Group1: Ethical I - Clinical Trials

First-in-(hu)man (FIH) trials – ethical issues

The the phases of a clinical trial include an initial exposure of the compound of interest to the human body. While in other trials prior information on the reaction of the organsim on the drug is available, FIH trials fill the gap between preclinical and clinical trial. In most of the cases the human subjects are healty young men. This practice has several ethical implications and a question one might be inclined to ask is, whether it is ethical to expose healty volounteers to a potentially harmful substance [1].

Why volounteer in a FIH trial – personal benefits?

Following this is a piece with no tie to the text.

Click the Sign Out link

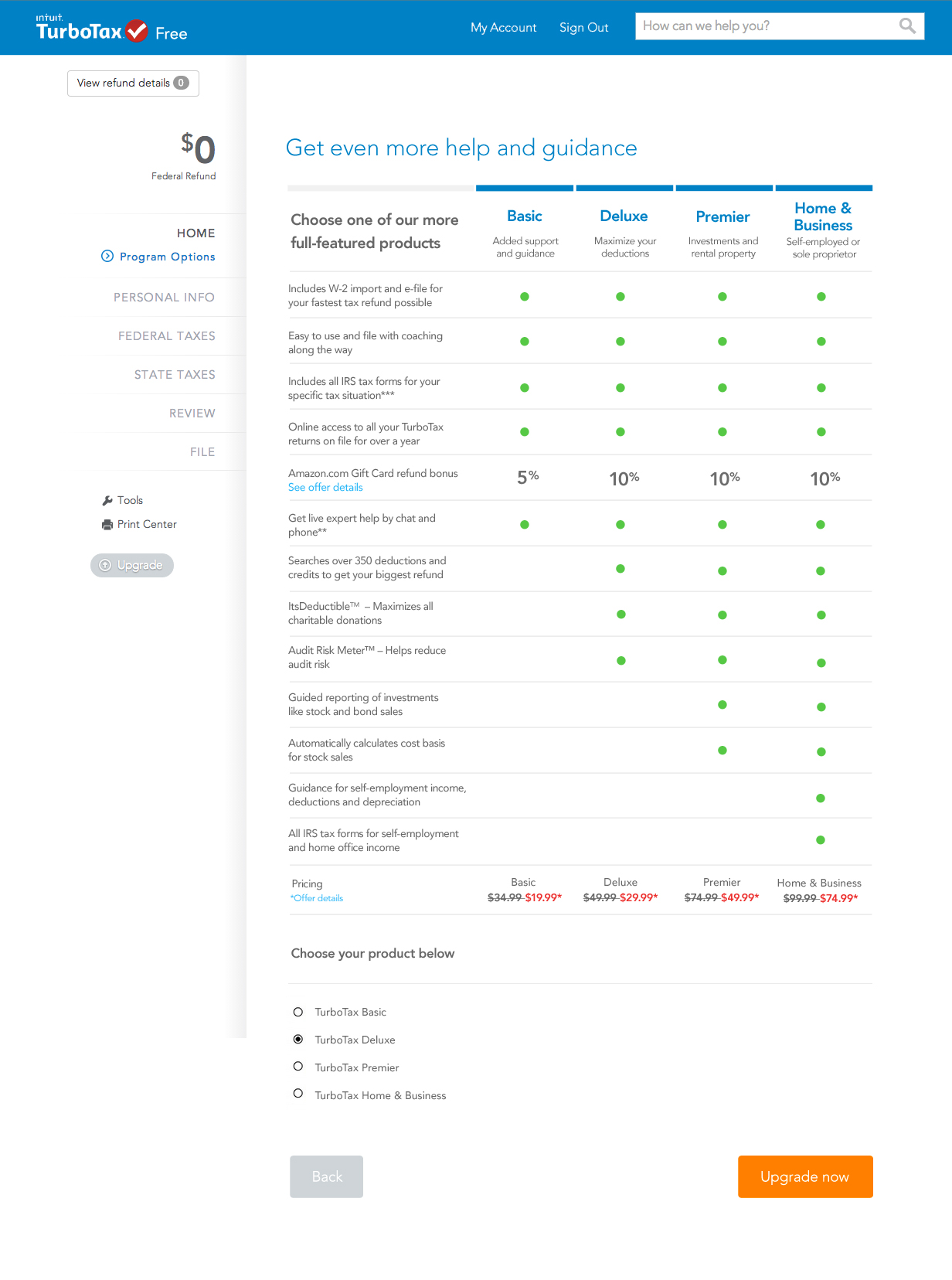[583, 28]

It is well known that clinical trials might have severe adverse effects on health, even death as we have seen in the incident in France in 2016 [2]. Despite the risks, people do volounteer to participate in clinical trials. In this section, we will investigate which benefits can arise from FIH clincal trials for healty young volounteers.

Financial benefit

While clinical trials are not especially well paid (~10$/h), the amount of time that the subject is usually required to spend in the research facility, makes a relative low per hour remuneration sum up quite quickly [3]. This is an attractive source of income, especially for people having a lot of time at their disposition and low grade of education. Some claim, that the participation in clinical trials could be compared to other risk-prone, unpleaseant, or tedious tasks such as police or military service or jobs that include physical risks, such as electrics. Other than money, participants often are granted access to healthcare, they would otherwise not be able to afford [3][4][5].

Conviction

Volounteers might also be driven by more altruistic motives. The participation in a trial can generate valuable clinical information and thus provide benefit for the society in the form of knowledge [4][5].

?Relatives of patients

The EMEA Guideline

In March 2006, a first-in-human clinical trial investigating a monoclonal antibody TGN1412 was conducted. The compound had severe toxic and life-threatening effects. This incident made experts aware of the necessity to develop strategies to promote the safety of trials investigating the effects of new pharmaceutical, chemical or biological compounds. Shortly after the incident, the EMEA (European Medicines Agency) issued a guidline document, which in its finalized form has the title "Guideline on Strategies to Identify and Mitigate Risks for First-in-Man Clinical Trails with Investigational Medicinal Products". This guideline is complemented by a variety of documents focussing on more specfic aspects of Human Clinical Trials and should not be seen as unique source.

According to the guideline sererval aspects should be adressed to estimate the risk of a clinical trial. In order to determine the starting dose for trials in humans, most often animal models are used. The relevance of an animal model depends on how similar the model organism is to human concerning the target, structural homology, metabolic pathways as well as pharmacodynamics (effect of a drug on the organism) and pharmacokinetics (effect of the organism on the drug). Since animal models are used to asses PK and PD, as well pharmacological safety and toxicology, the use of an appropriate lab animal is crucial. The aformentioned aspects should also be investigated sepately using appropriate in vitro models, such as human cell cultures or in silico approaches. Another key aspect of a FIH clinical trial is the dosage that is administered initially and the steps that are undertaken to estimate NOAEL (no adverse effect level) and/or MABEL (minimal anticipated biological effect level).

With all those aspects systhesized in a guidline, the EMEA focuses on the increase of human safety in clinical trials, but emphasizes that a case-to-case assessment of clinical trials remains crucial [1].

Clincal justifications of FIH trials

There are several justifications to conduct FIH in healthy subjects rather than patients. First of all, healthy patients are able to tolerate adverse effects induced by a potential drug more easily than patients already suffering from a severe condition. It is even possible that the trial might deteriorate the patients condition which would be ill advised. It is also commonly accepted, that healthy patients provide the cleanest data, such that the measurements are not obscured by effects of other treatments. Furthermore, enrolling a patient in a clinical trial, would mean, that he or she can not continue taking any other treatment, which is ethically challenging, since a patient should always be administered the treatment which is best suited for his/her condition [4][5].

It is known, that animal models are limited and the initial response of the human body to the potential treatment can not easily predicted. In combination with the above mentioned arguments, and if the risk to benefit ratio is high enough, meaning the risks are appropriately low and the potential benefit is high enough, FIH trials could be justified [5].